### [Document extract]
---+---

BODY PRACTICES: Massage in Motion
Issue:
2008 May/June
Article Type:
Column
CI is often danced as a duet, although it can be experienced solo or with a group. It is taught in classes and workshops in many major cities in the U.S. and around the world. There are no set steps to learn, which is why it is most regularly danced in community jam sessions, although CI also can be choreographed and performed. So what is CI?
“CI is a dance practice that involves sharing physical touch, weight, and
creative impulse. It involves a tremendous amount of flow and communication and deep listening between people,” explains Gretchen Spiro, who has been dancing CI for nearly 25 years and teaching it for 15. “As you lean, roll, fly through the air, and balance on each other, it goes from the very subtle, light touch to the highly acrobatic. You dance following your own impulses and the impulse of the other person, which creates this third thing where you’re really following the dance — not just yourself or your partner, but the magic of that created in the alchemy between.”
COLLECTIVE TOUCH
It’s the element of touch — physical and spiritual — that has kept the 44-year-old Spiro dancing CI for decades. “It connects me with my body and my spirit in motion,” she says. “It’s a movement practice that helps me be more present to myself but also to the mystery of creating with other people.” Having taught yoga for 15 years, Spiro notes, “Physically, it’s the most strengthening and healing practice that I know. There are certain ways I can access myself in yoga, but through the motion and emotion of CI, I feel like I go to different territory. It connects me more to the transpersonal aspects of being . . . the places beyond just myself, the places in relation to other people, the places in relation to the greater collective unconscious in terms of exploring creative impulses and image and sensation.”

---+---

### [Provided information]
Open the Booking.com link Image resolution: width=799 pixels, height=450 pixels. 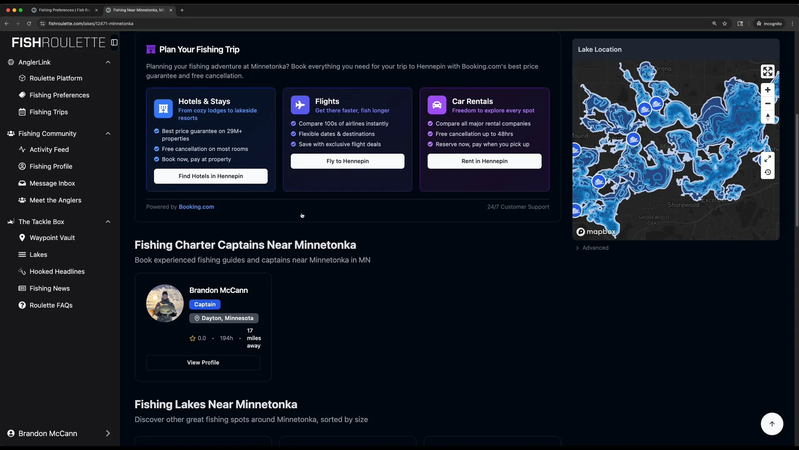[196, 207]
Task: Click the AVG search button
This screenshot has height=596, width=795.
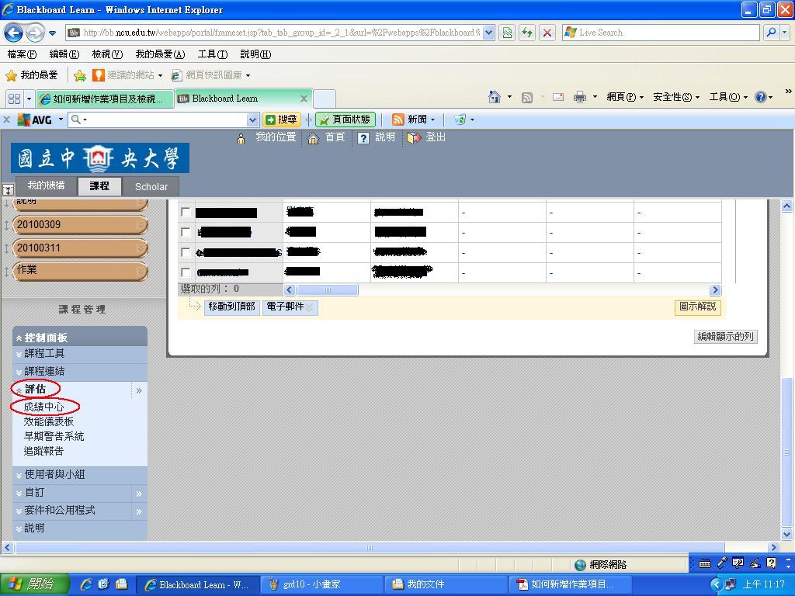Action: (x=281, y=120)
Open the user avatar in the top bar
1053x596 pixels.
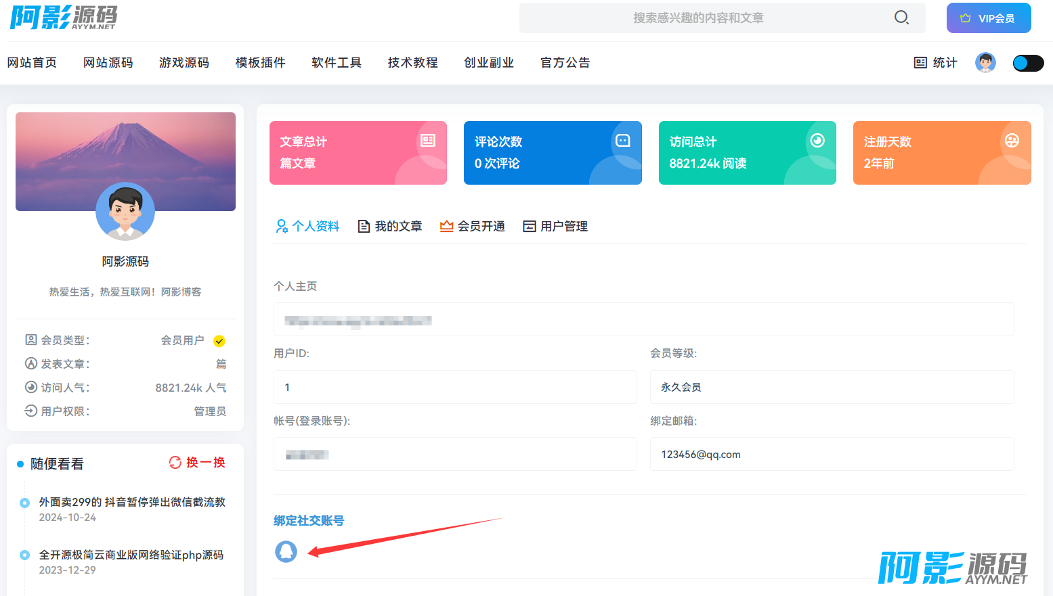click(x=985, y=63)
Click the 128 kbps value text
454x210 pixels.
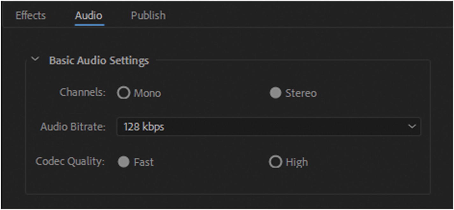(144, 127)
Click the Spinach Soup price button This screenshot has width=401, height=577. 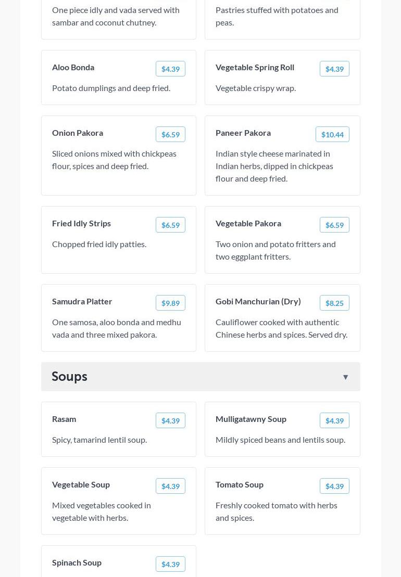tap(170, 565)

---+---

### [Task instructions]
[a] Decide whether each statement below agrees with the CI column. Answer yes or no for each, and quote the words from the column that settle it.
(i) CI has set steps that dancers must learn.
(ii) CI can be choreographed and performed.
(iii) Spiro has been dancing CI for about 15 years.
[b] Using the CI column, answer these questions:
(i) In which issue did the column appear?
(ii) How old is Spiro?
(iii) For how many years has Spiro taught yoga?
[c] Carry the CI column forward from its final sentence with one or two paragraphs in the same register.

### [Answers to the exercise]
[a]
(i) No: "There are no set steps to learn"
(ii) Yes: "CI also can be choreographed and performed"
(iii) No: "who has been dancing CI for nearly 25 years"

[b]
(i) 2008 May/June
(ii) 44
(iii) 15 years

[c]
The fact that the dance is contact improvisation rather than contact expectation, Spiro says, is what makes it an inherently spiritual experience for her. “The dance feels like it connects me with the mystery of not knowing what’s going to happen next. There’s a quality of exploration of what can’t be planned. You try not to expect or to take hold but to flow with possibility and inspiration — and to be surprised. That’s the essence of spirituality, to me, to feel very deeply present. You’re listening deeply; listening to what’s going on with the other person, with yourself, your own body structure, your inspiration. So the dance is a co-creation. It develops intuition, deeper knowing, confidence, clarity of mind. When my mind gets really busy or full, and I dance, there’s a clarifying aspect.”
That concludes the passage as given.